> [Document]
# # #

Adobe · Filed Nov 13, 2024 · Published May 14, 2026 · verified — real USPTO data

Adobe Patents Depth-Aware Occlusion Detection for Object-Centric Photo Editing

When you ask an AI photo editor to move, remove, or replace an object, the trickiest part is figuring out what's hiding behind what. Adobe's new patent tackles exactly that — automatically determining which object is occluding which, using depth data.

Adobe Patent: Object Occlusion Detection for Image Editing — figure from US 2026/0134653 A1
FIG. 1A — rendered from the official USPTO publication PDF.
Publication number US 2026/0134653 A1
Applicant ADOBE INC.
Filing date Nov 13, 2024
Publication date May 14, 2026
Inventors Kevin Gary Smith
CPC classification 382/103
Grant likelihood Medium
Examiner CENTRAL, DOCKET (Art Unit OPAP)
Status Docketed New Case - Ready for Examination (Dec 18, 2024)
Document 20 claims

What Adobe's occlusion detection actually does to your photos

Imagine you want to cut a person out of a photo where they're partially standing behind a park bench. Your editing tool needs to know two things: where the person ends and the bench begins, and which one is physically in front of the other. Without that second piece of information, the edit falls apart.

Adobe's patent describes a system that solves this by combining two sources of information: the boundaries between objects in the image, and depth data that tells the software how far each pixel is from the camera. By finding two distinct boundary lines between any pair of objects and checking which one is closer, the system can generate an "occlusion label" — basically a tag that says "Object A is in front of Object B here."

# # #

> [Supplied material]

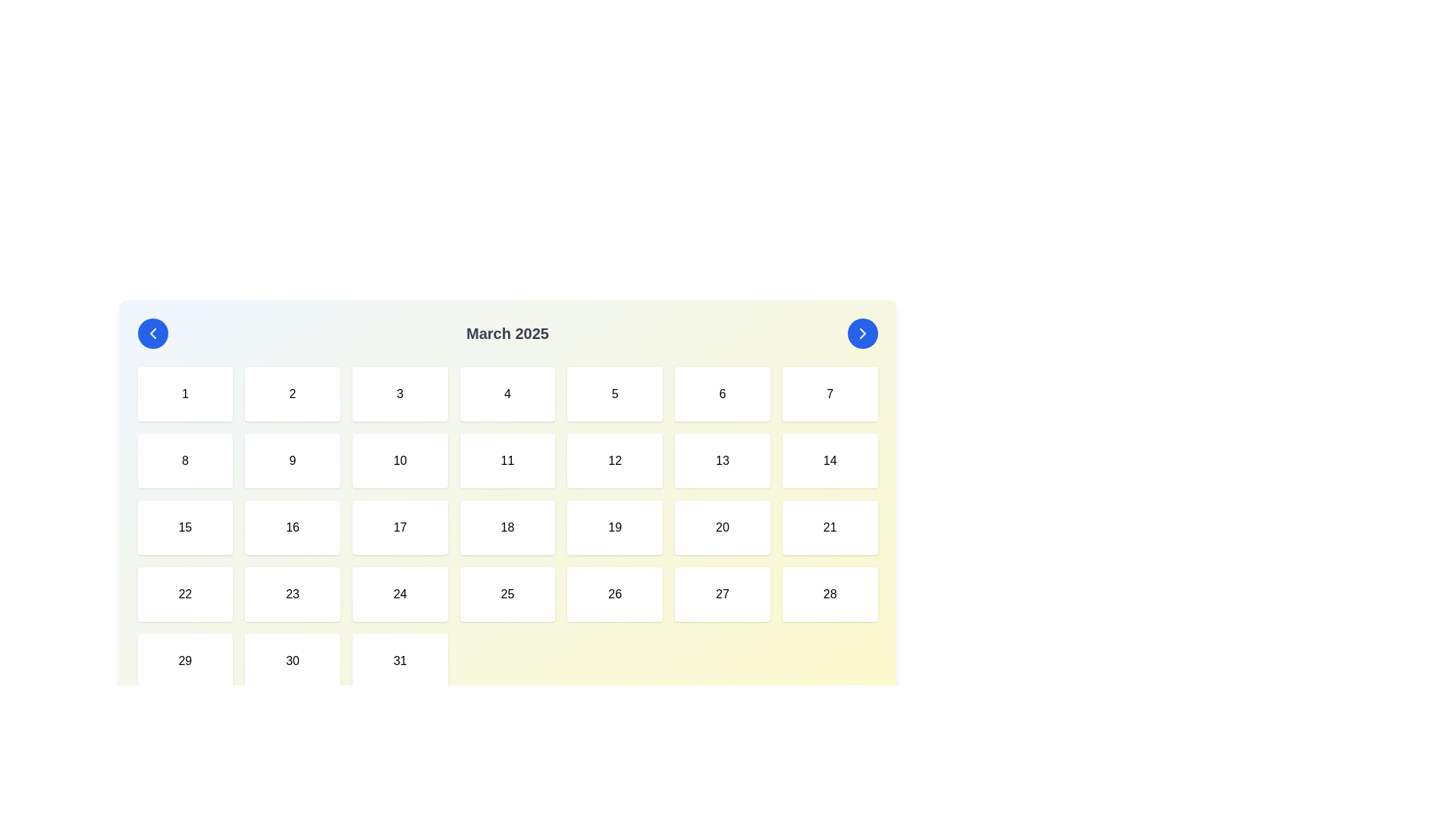 Image resolution: width=1456 pixels, height=819 pixels. I want to click on the calendar day cell representing the date '22', which is a box with a white background and rounded corners, containing the text '22' in black, located in the fourth row, first column of the calendar grid, so click(184, 593).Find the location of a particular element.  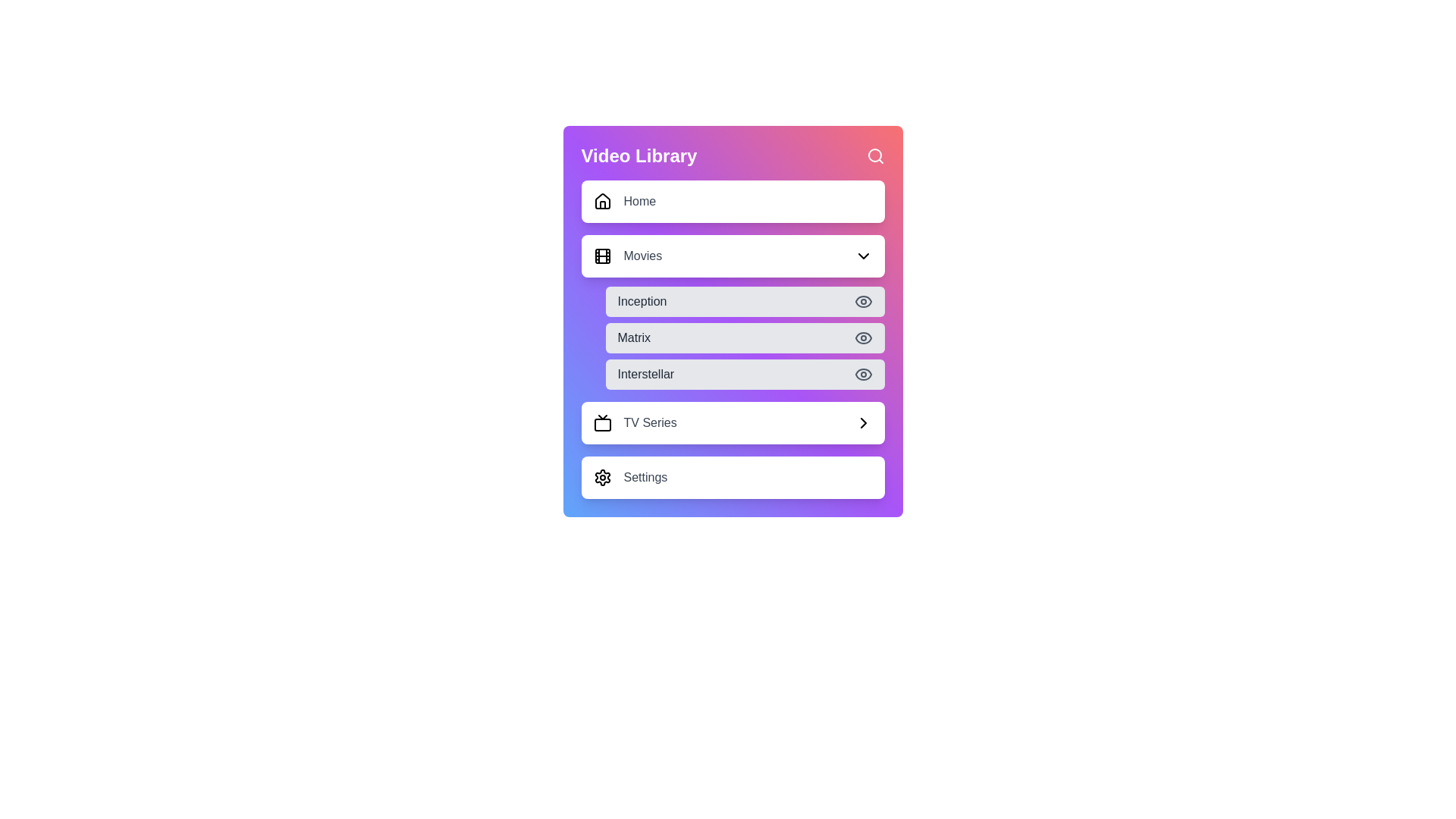

the 'Movies' text label, which is styled with medium font weight and gray color, located in the 'Video Library' navigation menu below 'Home' and above subcategories is located at coordinates (642, 256).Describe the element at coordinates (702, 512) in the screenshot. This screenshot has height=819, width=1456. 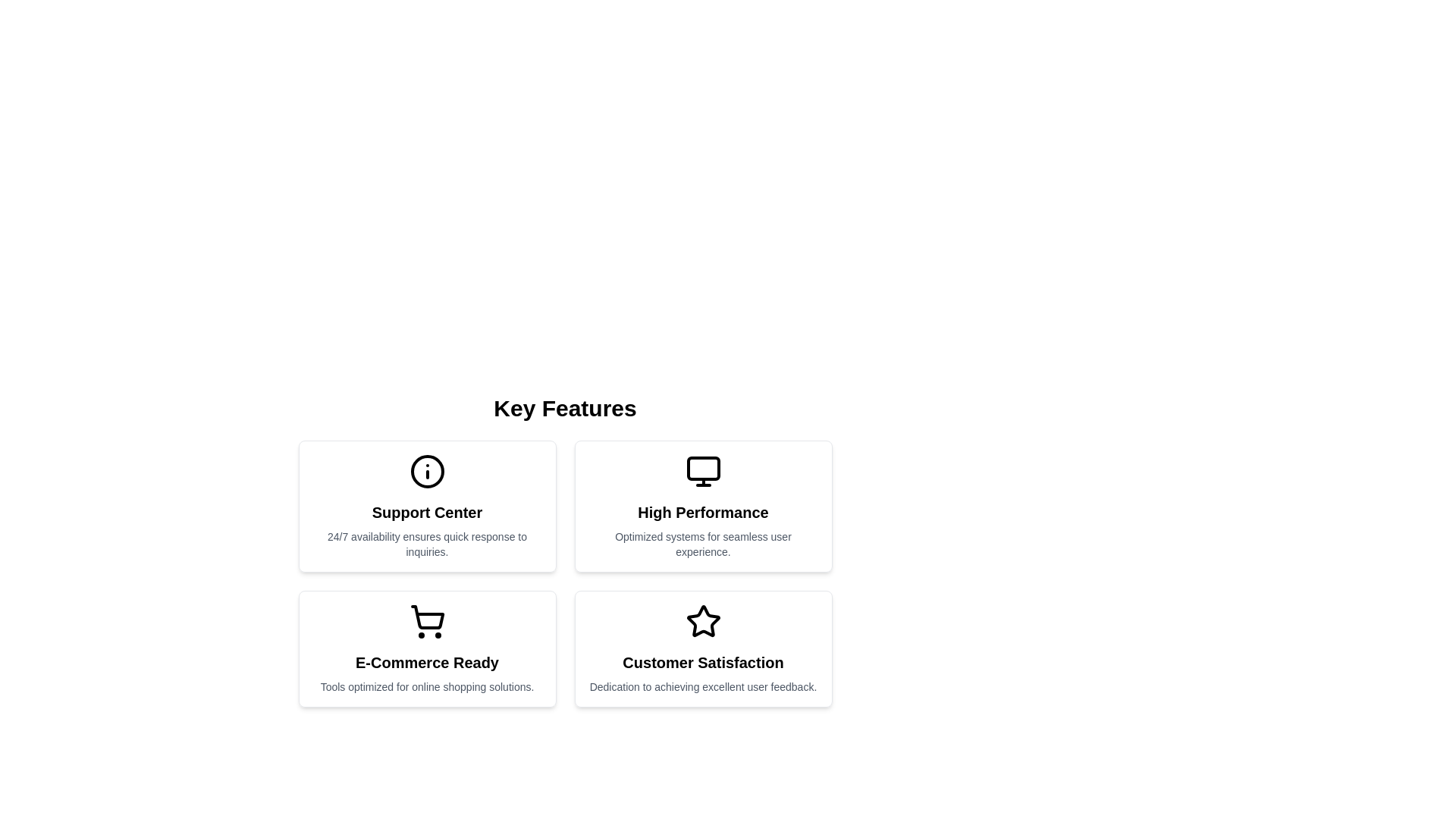
I see `the text label displaying 'High Performance', which is bold and centered in the second card of a 2x2 grid` at that location.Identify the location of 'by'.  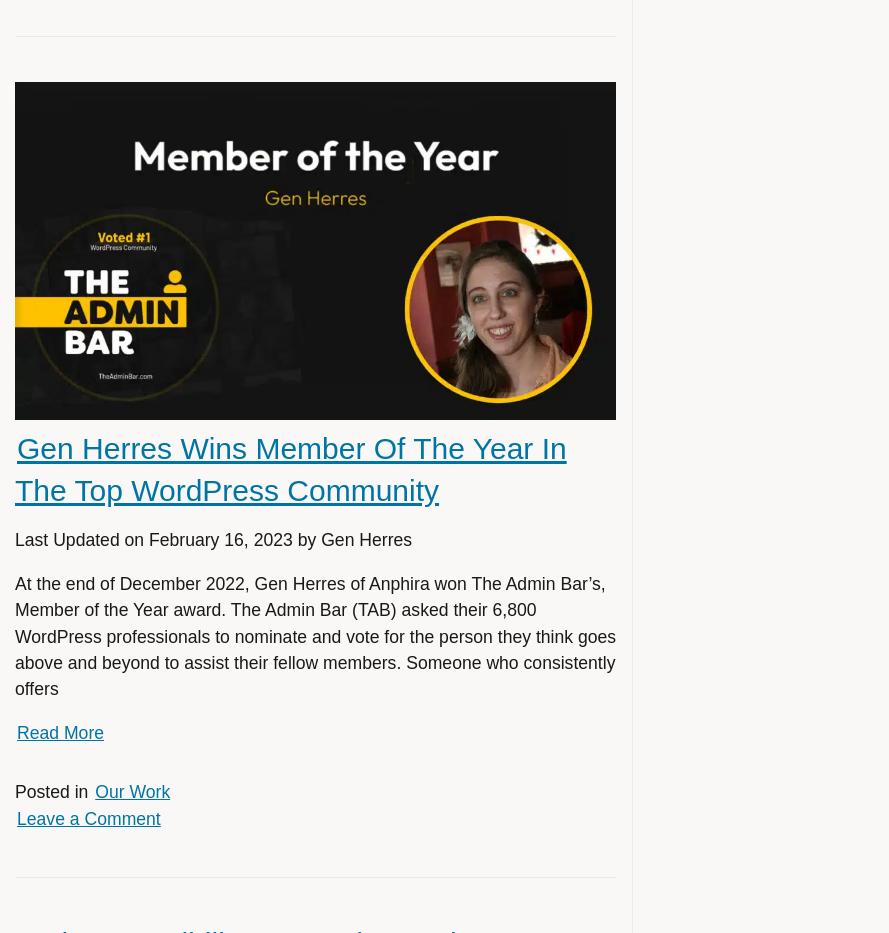
(306, 537).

# # #

> [What is expected] Check each statement below against the Adobe patent article above, and answer yes or no, quoting the words from the article that settle it. (a) The application was filed on Nov 13, 2024. (b) The article lists the grant likelihood as High. (c) The described system uses depth data showing how far each pixel is from the camera.

> [Expected answer]
(a) Yes: "Filing date Nov 13, 2024"
(b) No: "Grant likelihood Medium"
(c) Yes: "depth data that tells the software how far each pixel is from the camera"